### Recorded data
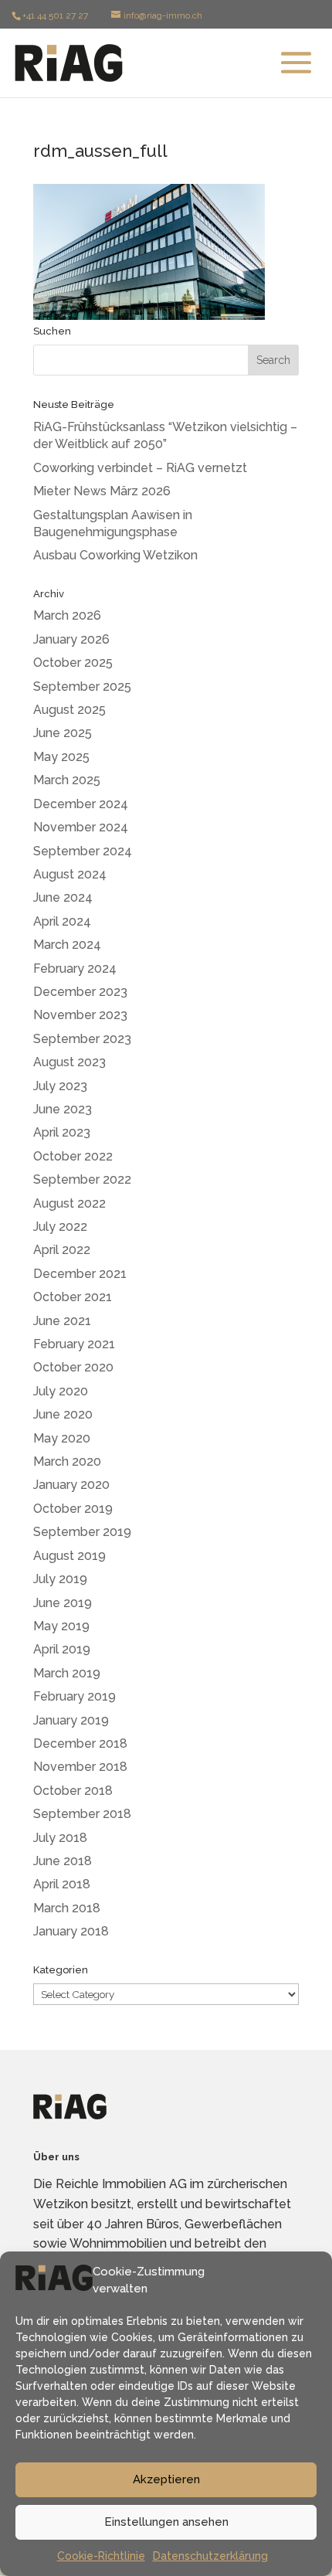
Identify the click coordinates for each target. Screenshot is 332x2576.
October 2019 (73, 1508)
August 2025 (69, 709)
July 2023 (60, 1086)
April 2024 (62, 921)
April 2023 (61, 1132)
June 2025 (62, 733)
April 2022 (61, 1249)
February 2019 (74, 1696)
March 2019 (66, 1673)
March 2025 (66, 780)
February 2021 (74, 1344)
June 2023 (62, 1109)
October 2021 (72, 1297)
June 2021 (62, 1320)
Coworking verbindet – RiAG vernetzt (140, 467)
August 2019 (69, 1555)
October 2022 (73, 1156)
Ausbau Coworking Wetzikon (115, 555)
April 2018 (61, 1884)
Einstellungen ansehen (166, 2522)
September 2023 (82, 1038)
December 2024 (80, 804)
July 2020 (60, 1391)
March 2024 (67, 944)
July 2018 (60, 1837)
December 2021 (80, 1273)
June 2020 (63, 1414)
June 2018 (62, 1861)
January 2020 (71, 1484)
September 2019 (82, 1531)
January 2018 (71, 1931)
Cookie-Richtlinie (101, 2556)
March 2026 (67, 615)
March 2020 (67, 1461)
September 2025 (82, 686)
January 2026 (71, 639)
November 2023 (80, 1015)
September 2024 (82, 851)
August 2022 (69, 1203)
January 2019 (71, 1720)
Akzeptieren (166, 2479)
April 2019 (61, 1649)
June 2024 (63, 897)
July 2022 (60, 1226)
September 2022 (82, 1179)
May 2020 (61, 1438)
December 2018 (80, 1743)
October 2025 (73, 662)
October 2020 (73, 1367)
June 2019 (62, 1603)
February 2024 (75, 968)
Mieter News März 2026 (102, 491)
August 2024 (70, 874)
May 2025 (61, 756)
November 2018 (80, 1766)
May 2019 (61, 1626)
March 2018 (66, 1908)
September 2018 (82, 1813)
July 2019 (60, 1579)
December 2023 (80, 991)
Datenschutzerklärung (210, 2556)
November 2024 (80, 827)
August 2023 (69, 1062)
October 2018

### WORK ITEM
The records must be restated word for word, apart from any images.

### COMPLETED EXERCISE
Identify the click coordinates for each target. Screenshot is 332x2576.
October 2019 (73, 1508)
August 2025 (69, 709)
July 2023 (60, 1086)
April 2024 (62, 921)
April 2023 (61, 1132)
June 2025 (62, 733)
April 2022 (61, 1249)
February 2019 (74, 1696)
March 2019 (66, 1673)
March 2025 (66, 780)
February 2021 (74, 1344)
June 2023 (62, 1109)
October 2021 (72, 1297)
June 2021 (62, 1320)
Coworking verbindet – RiAG vernetzt (140, 467)
August 2019 (69, 1555)
October 2022 (73, 1156)
Ausbau Coworking Wetzikon (115, 555)
April 2018 (61, 1884)
Einstellungen ansehen (166, 2522)
September 2023 (82, 1038)
December 2024 (80, 804)
July 2020 (60, 1391)
March 2024 (67, 944)
July 2018 (60, 1837)
December 2021 (80, 1273)
June 2020 (63, 1414)
June 2018 (62, 1861)
January 2020 (71, 1484)
September 2019 (82, 1531)
January 2018 (71, 1931)
Cookie-Richtlinie (101, 2556)
March 2026 (67, 615)
March 2020 (67, 1461)
September 2025 (82, 686)
January 2026 (71, 639)
November 2023 (80, 1015)
September 2024 (82, 851)
August 2022 (69, 1203)
January 2019 (71, 1720)
Akzeptieren (166, 2479)
April 2019 (61, 1649)
June 2024 (63, 897)
July 2022 (60, 1226)
September 2022 (82, 1179)
May 2020 (61, 1438)
December 2018 (80, 1743)
October 2025 (73, 662)
October 2020 (73, 1367)
June 2019 (62, 1603)
February 2024 (75, 968)
Mieter News März 2026 (102, 491)
August 2024 (70, 874)
May 2025 (61, 756)
November 2018 (80, 1766)
May 2019 (61, 1626)
March 2018 (66, 1908)
September 2018 (82, 1813)
July 2019 (60, 1579)
December 2023 (80, 991)
Datenschutzerklärung (210, 2556)
November 2024 (80, 827)
August 2023 (69, 1062)
October 2018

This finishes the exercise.